[Entries taken from a collection]

[Start of Attachment]

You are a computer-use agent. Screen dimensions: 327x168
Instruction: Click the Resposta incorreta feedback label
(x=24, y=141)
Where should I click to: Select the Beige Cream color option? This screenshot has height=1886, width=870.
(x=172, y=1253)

[End of Attachment]
[Start of Attachment]

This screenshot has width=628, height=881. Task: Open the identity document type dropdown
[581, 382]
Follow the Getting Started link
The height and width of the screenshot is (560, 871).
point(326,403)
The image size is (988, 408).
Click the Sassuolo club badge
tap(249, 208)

[End of Attachment]
[Start of Attachment]

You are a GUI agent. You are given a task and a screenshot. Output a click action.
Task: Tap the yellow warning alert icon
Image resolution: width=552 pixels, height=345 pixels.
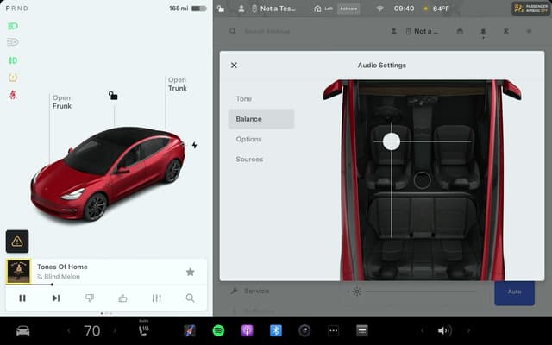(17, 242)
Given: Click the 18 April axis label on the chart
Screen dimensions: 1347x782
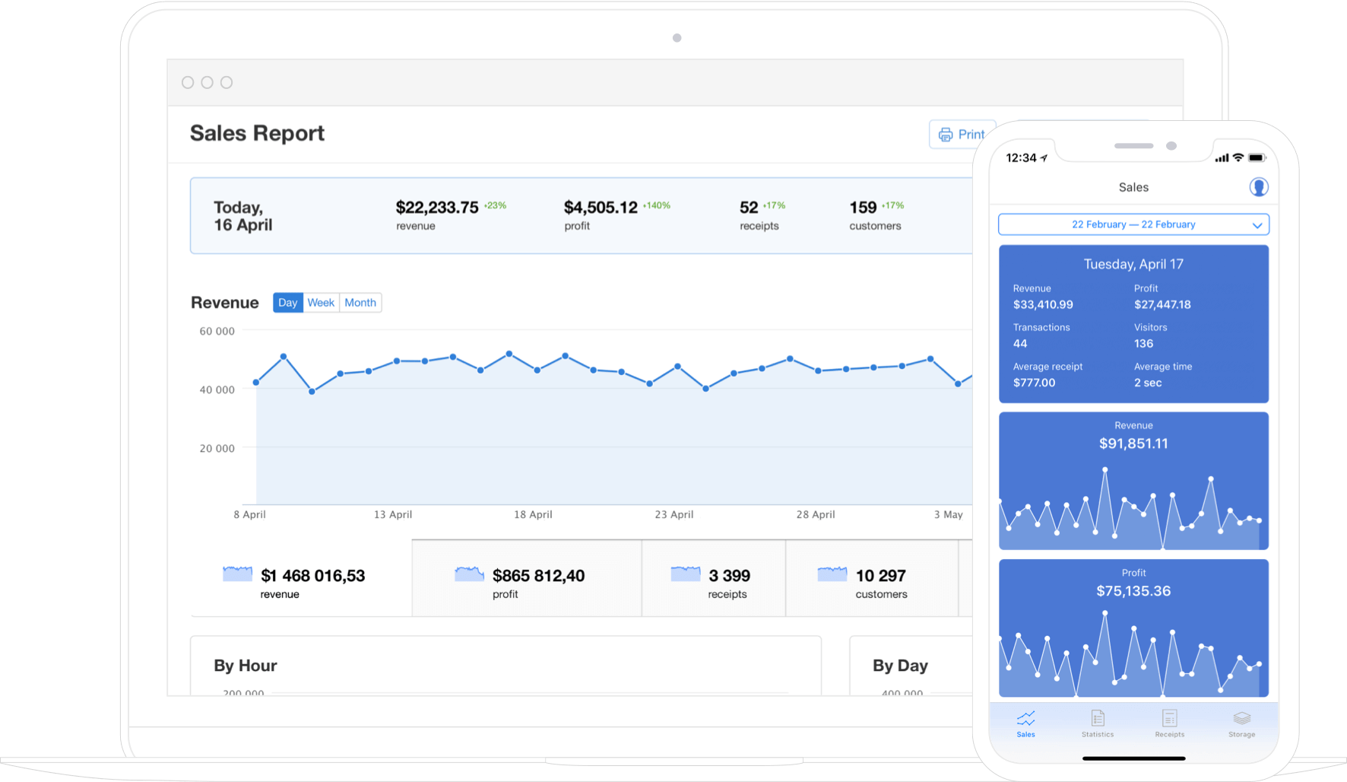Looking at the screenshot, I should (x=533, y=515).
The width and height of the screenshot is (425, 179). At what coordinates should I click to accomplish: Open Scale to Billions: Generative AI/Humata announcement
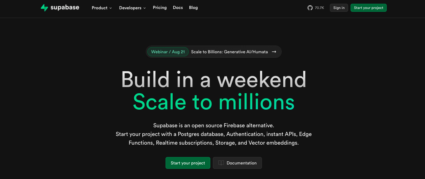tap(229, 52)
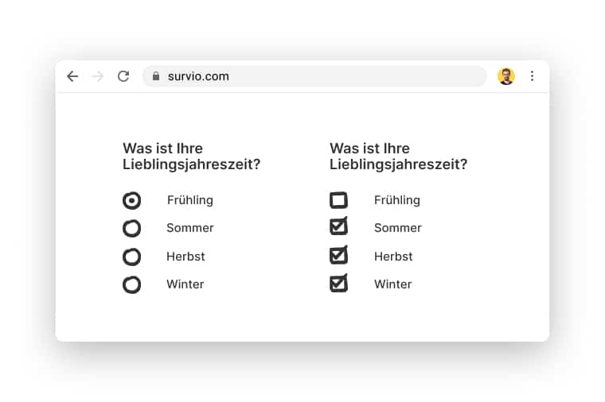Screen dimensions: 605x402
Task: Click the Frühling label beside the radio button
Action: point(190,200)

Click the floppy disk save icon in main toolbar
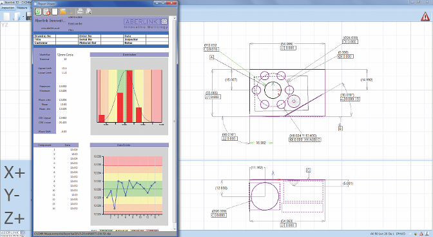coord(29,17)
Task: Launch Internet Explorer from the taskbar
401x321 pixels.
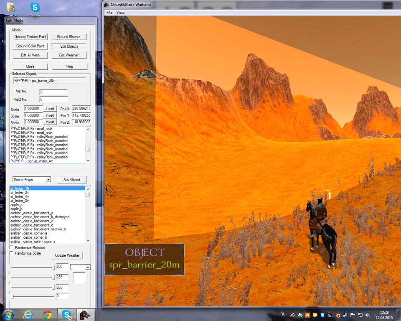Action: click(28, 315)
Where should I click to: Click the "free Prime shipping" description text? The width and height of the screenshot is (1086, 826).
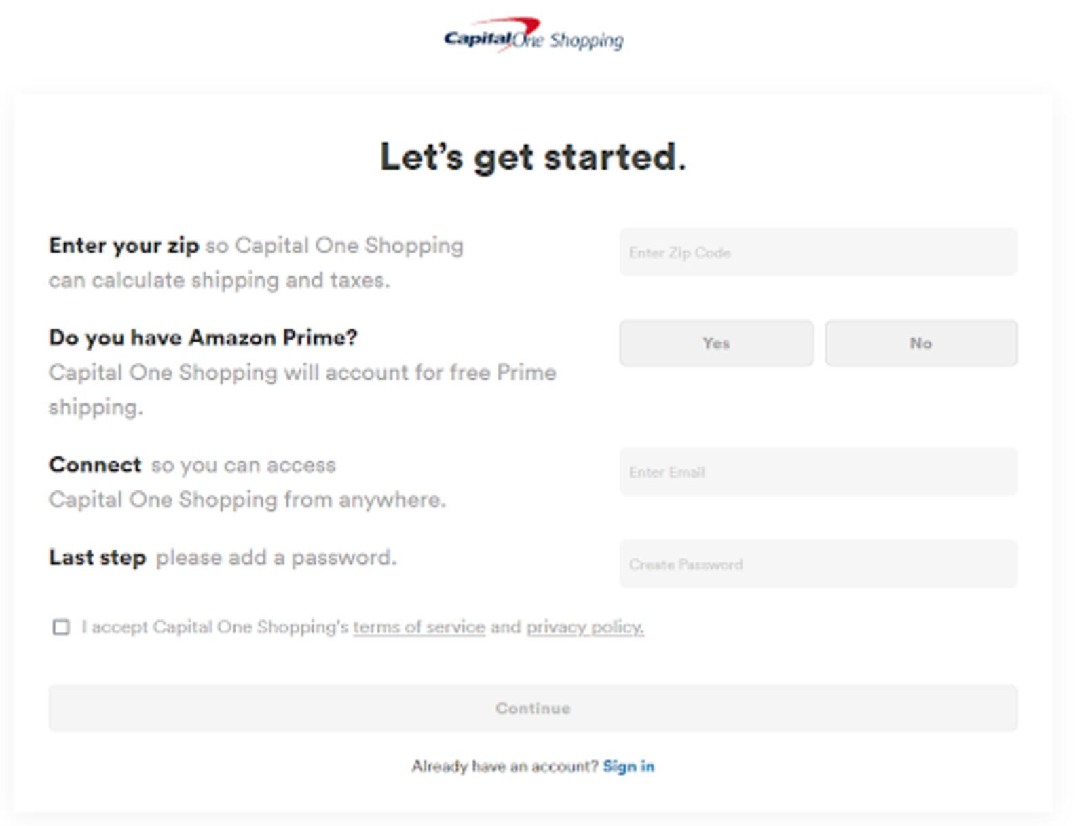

[End of Attachment]

▶ _What to work on_:
Take every line from the records that holds "agent" and copy it down.

▶ _Written solution_:
You are a computer-use agent. Screen dimensions: 327x168
You are a GUI agent. You are given a task and a screenshot. Output a click action.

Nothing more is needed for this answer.